I cut yaupon and poisoned the tips in the area I am trying to convert to native that is next to the Greenhouse.

Cleared out the bed by the front arbor.  In the spring, it always gets covered by chickweed, so I am not going to seed the area.  

I worked in the shady parts of the Star Garden clearing, weeding and tending.  I spread lots of Philippine Lily seeds.

Planted a live oak sapling along the boardwalk.

I pulled up all the mistflower in the front bed and sowed the area with wildflower seed.  And I pulled up all the zinnias on the other side of that bed, roughed it up, and watered.  A couple of months ago I threw down zillions of coneflower seed in that area.  So, now that the zinnias and weeds are gone, it is prepped and ready to grow coneflower.  

Watered in the Greenhouse Garden all day on Saturday - so dry!

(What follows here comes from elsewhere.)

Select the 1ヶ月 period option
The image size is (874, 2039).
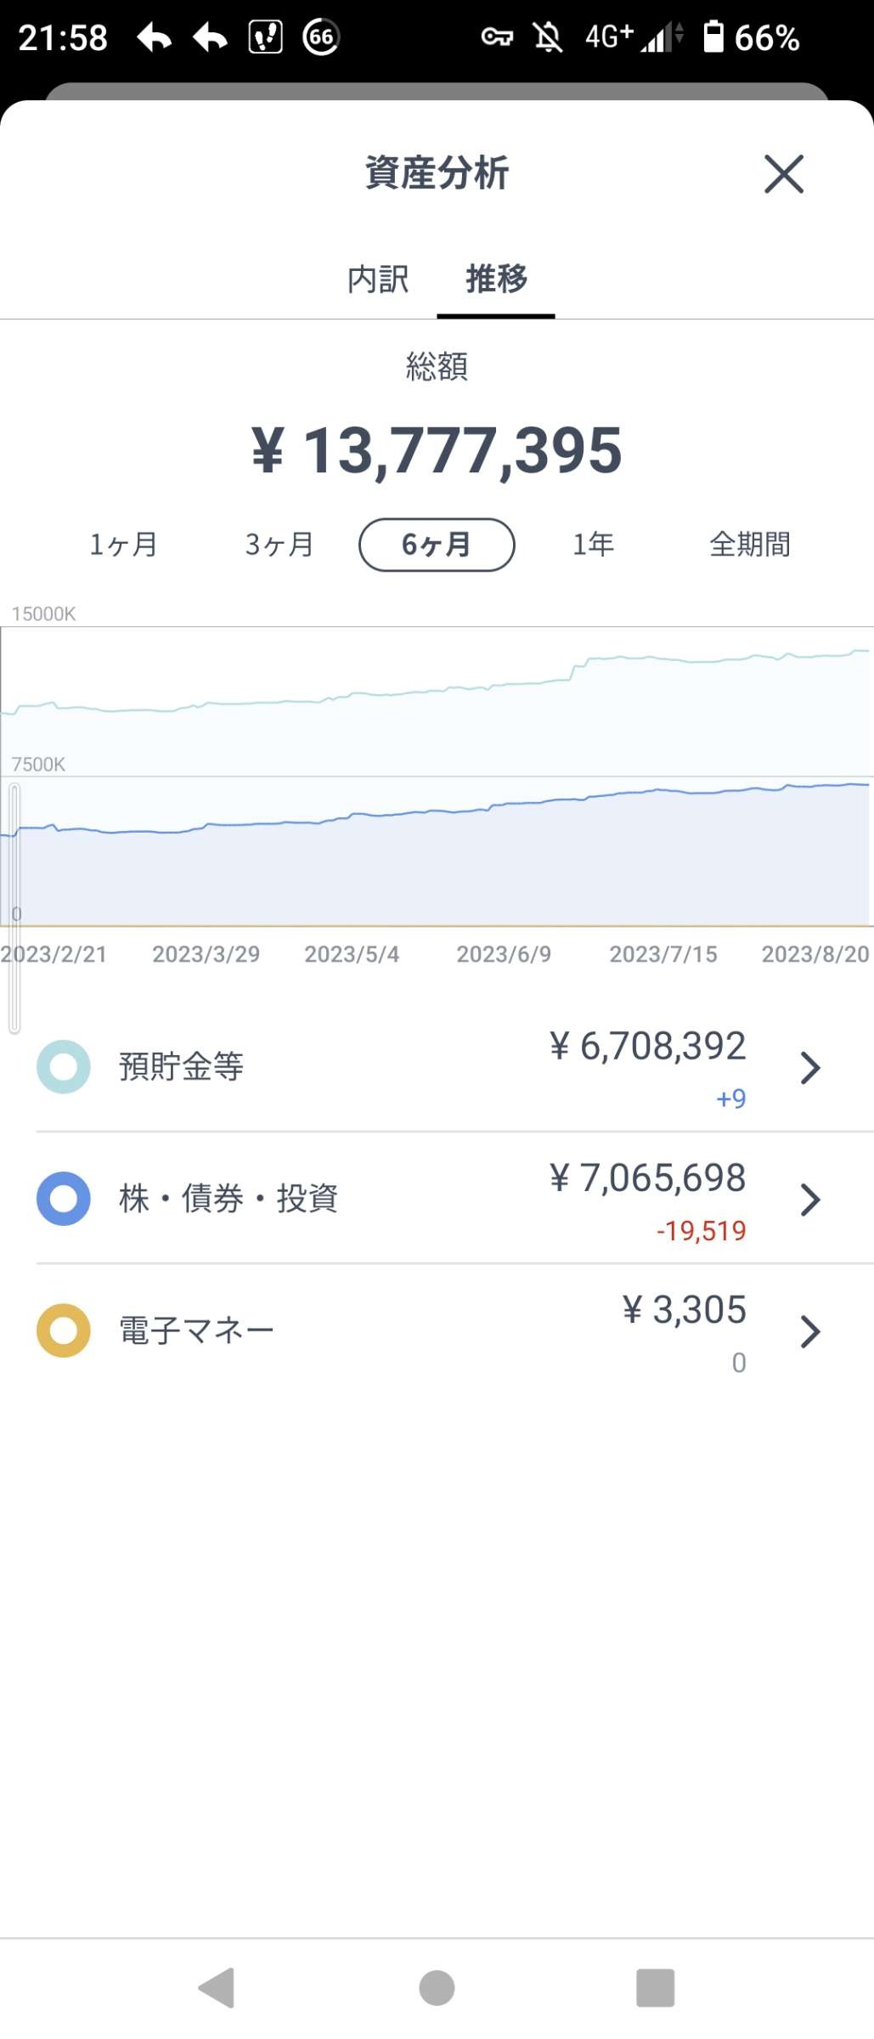[123, 545]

I began the milkweed propagation process by putting the milkweed seeds (that I got from the demonstration last weekend) into moistened vermiculite.  They will stay in the fridge in baggies of moist vermiculite for 6 weeks.  I'm kind of fired up about it.  That would be amazing if I could successfully grow milkweed.  It is notoriously hard to grow milkweed from seed.

I stayed outside working and wandering until darkness (and fear of snakes) drove me in to the house Saturday evening.  But before I went in, I watched the moths on the Almond Verbena shrub.  Constant activity here at the farm.

The Mexican sunflowers and Cosmos are a so entertaining to watch.  Butterflies by the hundreds are fluttering all around them.  And the white and blue mistflowers are waiting in the wings, just about to bud out. 

I tried to cut down some yaupons in the wooded area next to the Long Border, to open up the area and also to really showcase the loblolly pines that grow in that area.  I used a new electric saw to do it, but that was a total bummer.  The chain kept coming off.  Not happy about that.

Sunday.  I cleared out the remaining beds in the Vegetable Garden.  I raked pine needles in my good spot and laid them down over parts of the beds that I am not currently going to use.  I sowed turnips, parsnips and cilantro.  I sowed some pea seeds in one of the beds to use as green manure.  I will turn them under in a month or so.  So, lots accomplished in there.  At one point I was pulling weeds, and I picked up a copperhead IN MY HAND!  I thought I had a handful of weeds, then I felt movement, looked down at my hand and saw the snake.  Naturally I threw it down.  But I let it live.  I shooed it away - which is not easy with copperheads.  Their instinct is not to move at all, so prodding them mostly just makes them mad.